Instructions:
1. Name every term that the conference paper below defines in its "Definitions" section.
2. According to the conference paper, how many official languages do the European Institutions have?
3. Write the next part of the conference paper on the multilingual Web, picking up right after its last sentence.

Passage to read:
Third International World-Wide Web Conference
10-14 April 1995, Darmstadt, Germany

On the multilingual normalization of the Web

M.T. Carrasco Benitez
Commission of the European Communities

Summary

This document discusses multilingual aspects of the Web. Extensions should be as compatible as possible with the present Web and they should be comprehensive; in particular, they should cover Language Engineering. The two main areas are: 1) Character set; 2) Multilingual Aligned Hypertext.

I will try to organize a meeting during the Third WWW Conference on this subject. If I can find facilities, I will post a time and place in this booch.

1. Definitions

1.1. Language Engineering

Language Engineering covers anything related to languages:

1.2. Parallel Texts

Parallel Texts are linguistic versions of the same text; for example, the Treaty of Rome in English and Spanish are Parallel Texts.

1.3. Alignness

Alignness is a quality of Parallel Texts; for example, the Treaty of Rome in English and Spanish are Parallel Texts and they should be aligned. One can have a guarantee alignness if the Parallel Texts are kept as Linguistic Objects; i.e., keeping them in a structured database. The interesting part is aligning Parallel Texts automatically.

1.4. Level of Alignness

According to which depth it is possible to identify the equivalent string, the texts are aligned at: In this context, sentence is a part of a text delimited by a dot, semicolon or similar; i.e., it has little grammatical meaning and the main interest is to identify Linguistic Objects.

2. Character set

The present Web character set is probably sufficient for English and for some non English documents. It is insufficient for complex multilingual environments; for example, the European Institutions have eleven official languages. For this type of environment, a large character set such as Unicode (ISO 10646 BMP) is needed. Note that the same document could have several languages with different alphabets; for example, a document could have English and Greek: The Greek Commissioner said: <something in Greek>. Unicode is a 16 bits code character set that includes most of the world languages. The 16 bits are the force and the weakness of Unicode. The force because one can represent all the characters; the weakness because it is an overkill for English. Without compression, it duplicates the disk space and the transmission by two. The top 8 bits are not needed for English; i.e., they are set to zero.

Records provided:

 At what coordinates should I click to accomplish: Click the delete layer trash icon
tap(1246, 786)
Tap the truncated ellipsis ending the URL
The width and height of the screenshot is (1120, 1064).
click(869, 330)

---

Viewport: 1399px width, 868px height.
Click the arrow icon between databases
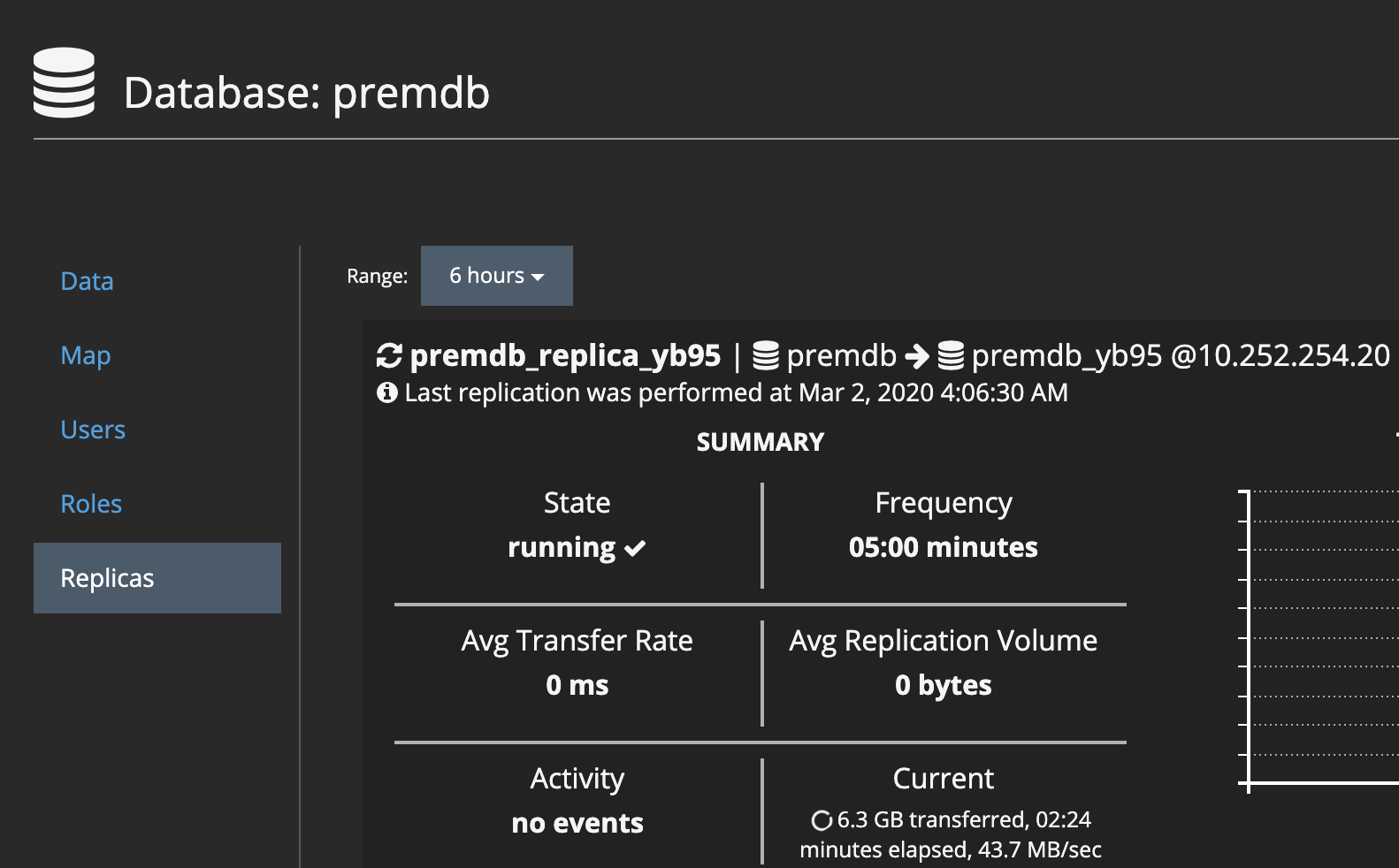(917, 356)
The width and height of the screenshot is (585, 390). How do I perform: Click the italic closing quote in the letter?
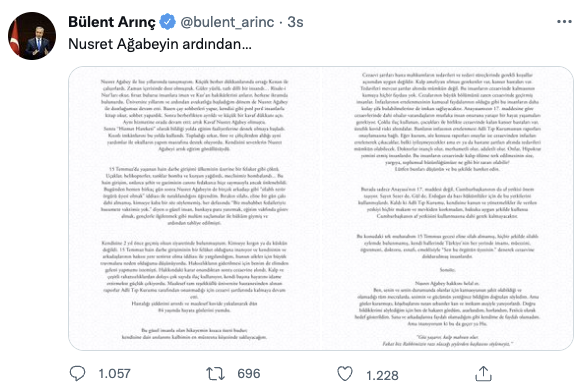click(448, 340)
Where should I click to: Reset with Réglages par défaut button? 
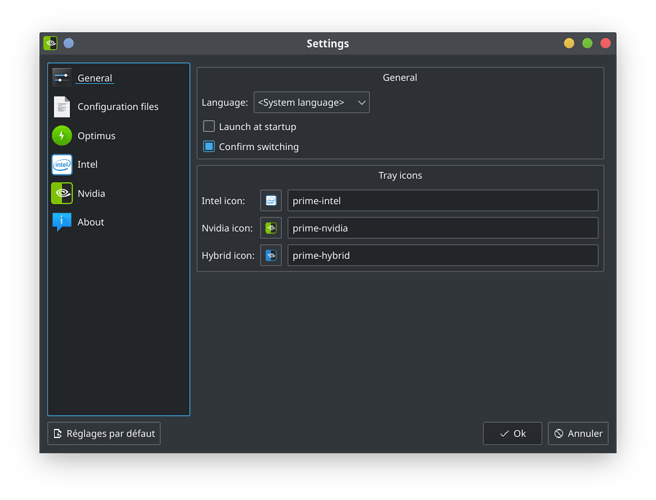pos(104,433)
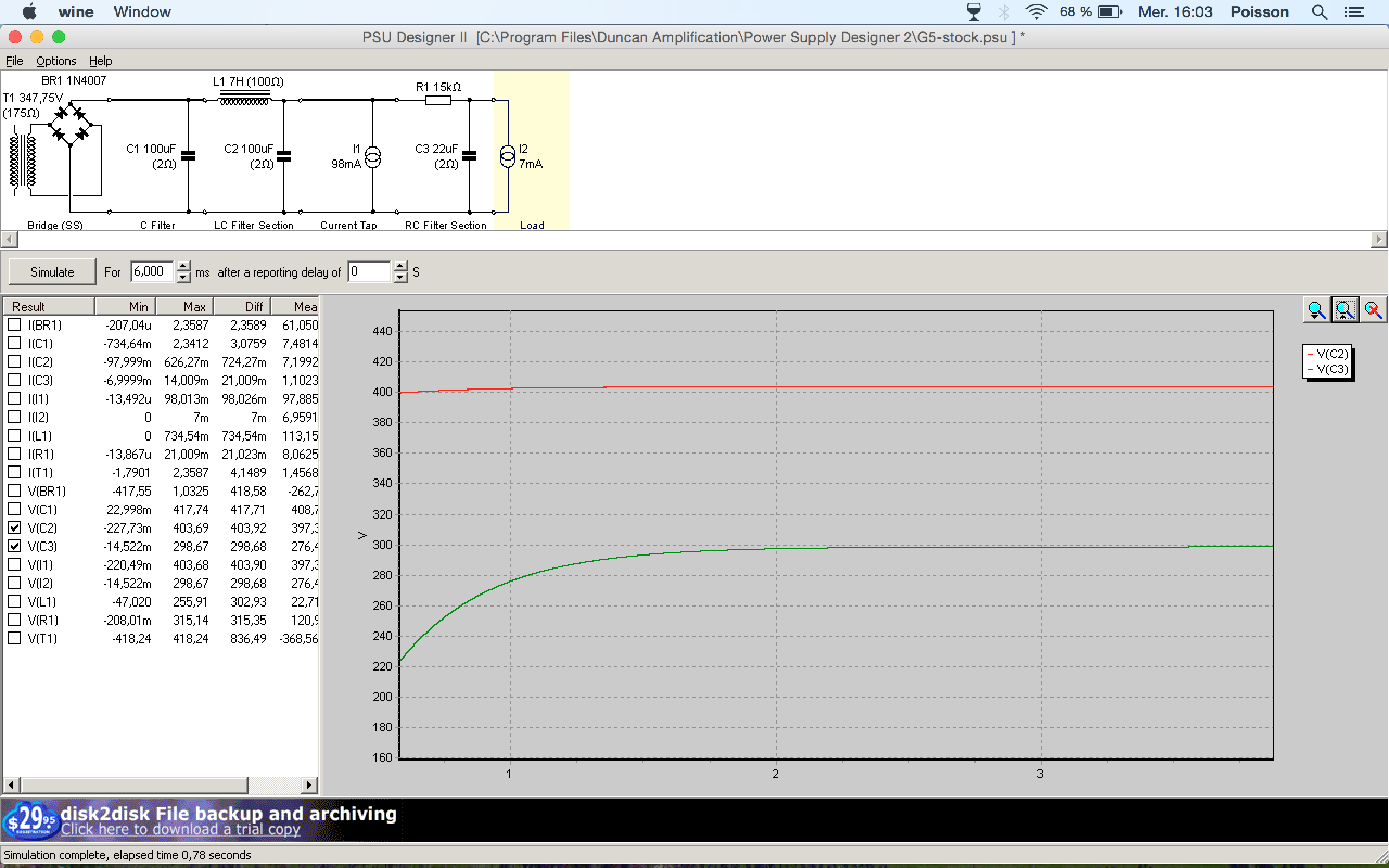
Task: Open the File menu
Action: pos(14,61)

Answers for the tasks:
1. Language Engineering, Parallel Texts, Alignness, Level of Alignness

2. Eleven.

3.
A Multilingual Web must be able to process Unicode and the present character set. There should be a way to indicate a Unicode file; for example, a file extension or a magic number (Suggestions ?). The programs should also be capable of mapping Unicode to other character sets; for example, to ASCII, ISO 8859-1, PC1, etc. When the target character set is poorer, the mapping should be reasonable; for example, mapping "é" to "e", or unmappable character to "_" or the code number . The different cases should be considered:

  1. non-multilingual client ---- non-multilingual server
  2. non-multilingual client ---- multilingual server
  3. multilingual client ---- non-multilingual server
  4. multilingual client ---- multilingual server

2.1. HTML tagging with Unicode

The tagging in a Unicode document can be done with one Unicode (16 bits) character; it is one of the few cases where Unicode represents a saving. A region (page or pages) of the coding space should be dedicated to this purpose. It could be considered a HTML Alphabet (Suggestions ?).

2.2. HTTP/1.0

2.2.1. Accept-Charset

"The Accept-Charset header field can be used to indicate a list of preferred character sets other than the default US-ASCII and ISO-8859. This field allows clients capable of understanding more comprehensive or special-purpose character sets to signal that capability to a server which is capable of representing documents in those character sets. ... An example is ... unicode-1-1." (Suggestions ?: Any implementation of this.)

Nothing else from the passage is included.